# Paste Not Forming



## Spud66 (Aug 14, 2017)

Hello, I'm new to the forum and LS making so would appreciate your advice. I tried making liquid soap using  glycerin in place of water with my KOH. In the video tutorial which I was following, the soap went from trace to paste fairly quickly, but while I achieved trace, extra mixing just caused the soap to separate. I continued to keep blending as the tutorial said that LS made with glycerin is forgiving, but it simply became frothy but not thicker. I was beating for over 30 minutes (and had to change to a hand mixer as my stick blender overheated)but it simply wouldn't thicken. Did I give up too soon? I used Brambleberry's lye calculator to ensure I had the liquid/KOH ratio correct. My formula had 60% coconut oil, 25% Olive, 16% Macadamia, 5% castor oil and 4%sheabutter. Any advice would be much appreciated as I really want to nail this


----------



## BattleGnome (Aug 14, 2017)

First a safety thing: not knocking you but it is dangerous to mix your KOH and glycerin. It's easy to miss undiluted bits and boils weird and is easily over heated and safety first. Best practice is to dissolve your KOH in an equal amount of water then add the rest of your water portion as glycerin. Again, not trying cause you.

Second, some questions.
How long ago did you make this batch and what does it look like now?
Did you use a cold process method or a hot process method?
How much KOH/glycerin did you use? What superfat?

The last liquid soap I made reached emulsion at a decent speed but then didn't want to thicken further. I put the lid on my put and walked away. A half hour later I had a solid paste and was ready to dilute. I've got my fingers crossed that you have the same issue.

GOAL 1 ▸ List the oils and butters in the formula that Spud66 gives in the liquid soap thread.
GOAL 2 ▸ Print the part of the liquid soap thread starting at "First a safety" and ending at "use? What superfat?".
GOAL 3 ▸ Write what comes next in the liquid soap thread, picking up after its final sentence.
The data after this point has no connection to the liquid soap thread.

INFORMATION PROVIDED ▸
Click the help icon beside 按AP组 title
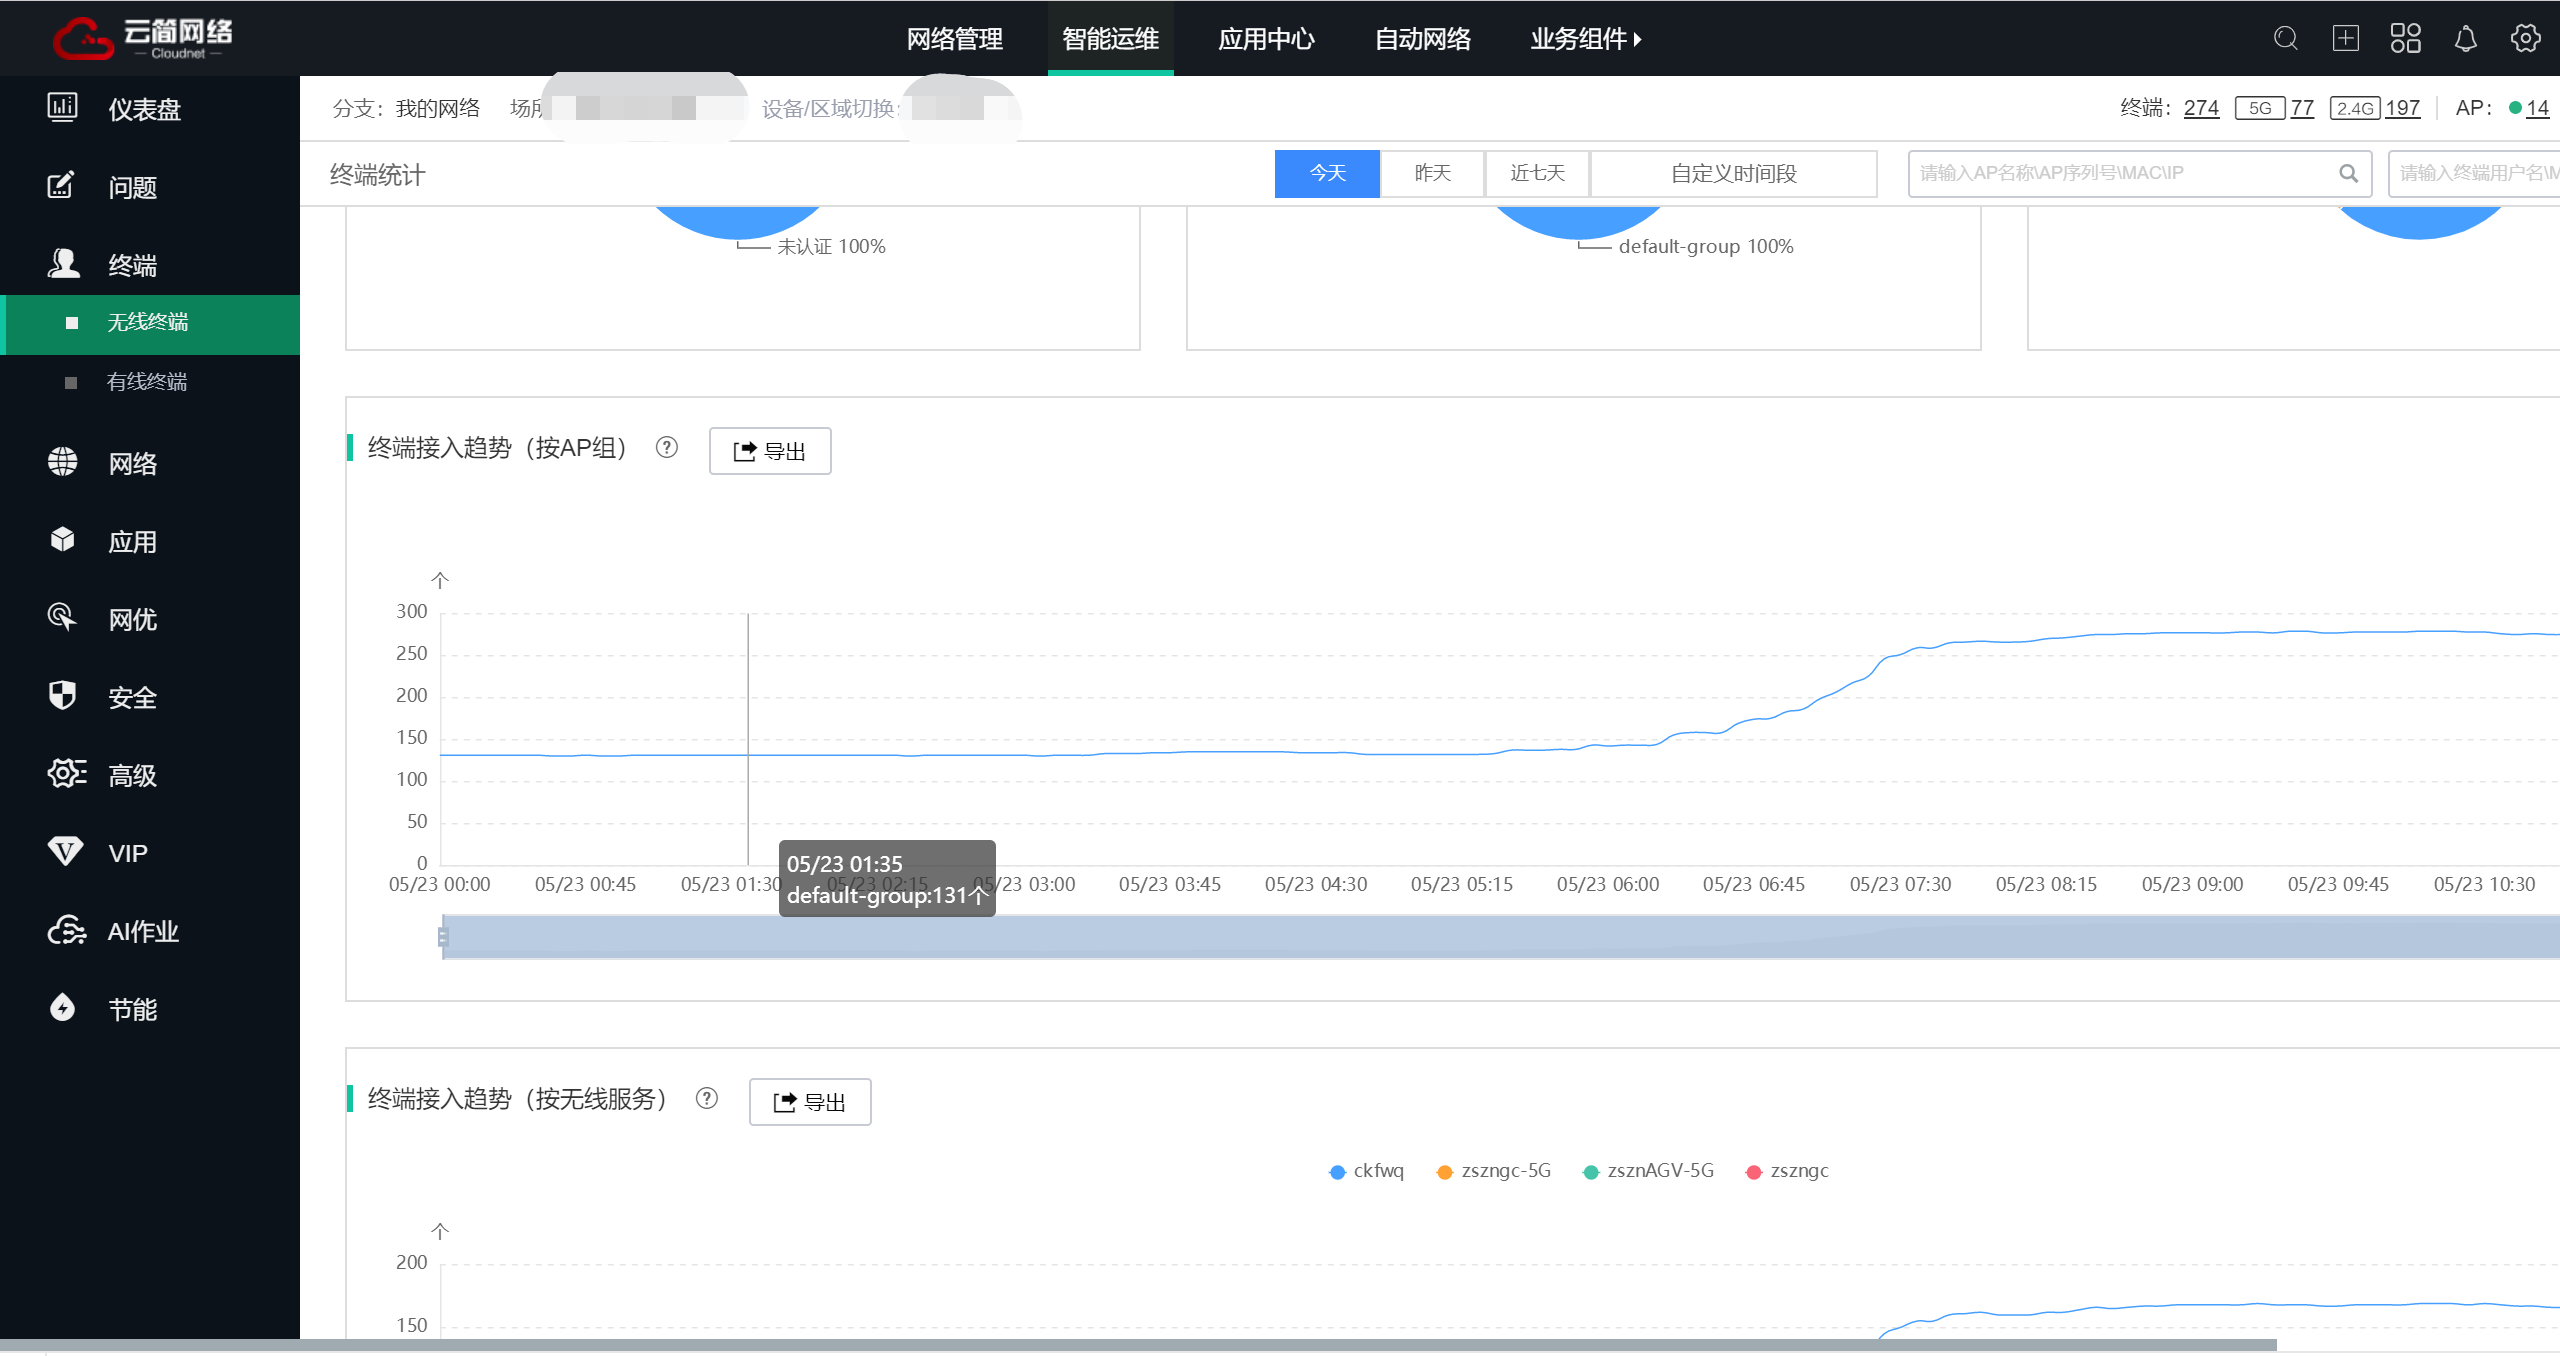Viewport: 2560px width, 1356px height. pyautogui.click(x=667, y=448)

EXERCISE RESPONSE 1 ▸ Coconut oil, olive, macadamia, castor oil, shea butter

EXERCISE RESPONSE 2 ▸
First a safety thing: not knocking you but it is dangerous to mix your KOH and glycerin. It's easy to miss undiluted bits and boils weird and is easily over heated and safety first. Best practice is to dissolve your KOH in an equal amount of water then add the rest of your water portion as glycerin. Again, not trying cause you.

Second, some questions.
How long ago did you make this batch and what does it look like now?
Did you use a cold process method or a hot process method?
How much KOH/glycerin did you use? What superfat?

EXERCISE RESPONSE 3 ▸
Answer the questions I asked and if the magic hasn't happened let us know.


----------



## Susie (Aug 14, 2017)

You don't have to have paste.  You only need to get it emulsified, put a lid on it, and walk away for a bit.  Then when you come back to it, you have gelled paste.  

BattleGnome is correct above.

Here is a whole long thread discussing exactly what to do/expect from liquid soapmaking.  I now use the recipe in post #8 exclusively for my liquid soap.  Pay attention to the method used.  I know it is daunting, but read it in sections over a few days. 

http://www.soapmakingforum.com/showthread.php?t=46114


----------



## BrewerGeorge (Aug 14, 2017)

In retrospect and IMO, the biggest thing all the soaping videos miss is the importance of just setting down the stick blender and walking away.  

Because they're generally edited for easy viewing, we lose the sense of the passage of time.  Also, the very nature of them being demonstrations of how to _do_ something means they generally fail at teaching when it's best to do nothing.  And of course, it tends to be human nature to want to control the process.

I'm with BattleGnome and Susie in assuming that you will find a paste this morning when you check.


----------



## IrishLass (Aug 14, 2017)

Yep- it's as the others above have said- just put the lid on your emulsified/traced soap (and make sure it's off of any heat source) and walk away. It'll turn into paste on its own without any further help. Just give it time. Mine turns into paste on its own anywhere from about 20 minutes to 6 hours or so with no interference from me.



			
				BrewerGeorge said:
			
		

> In retrospect and IMO, the biggest thing all the soaping videos miss is the importance of just setting down the stick blender and walking away


.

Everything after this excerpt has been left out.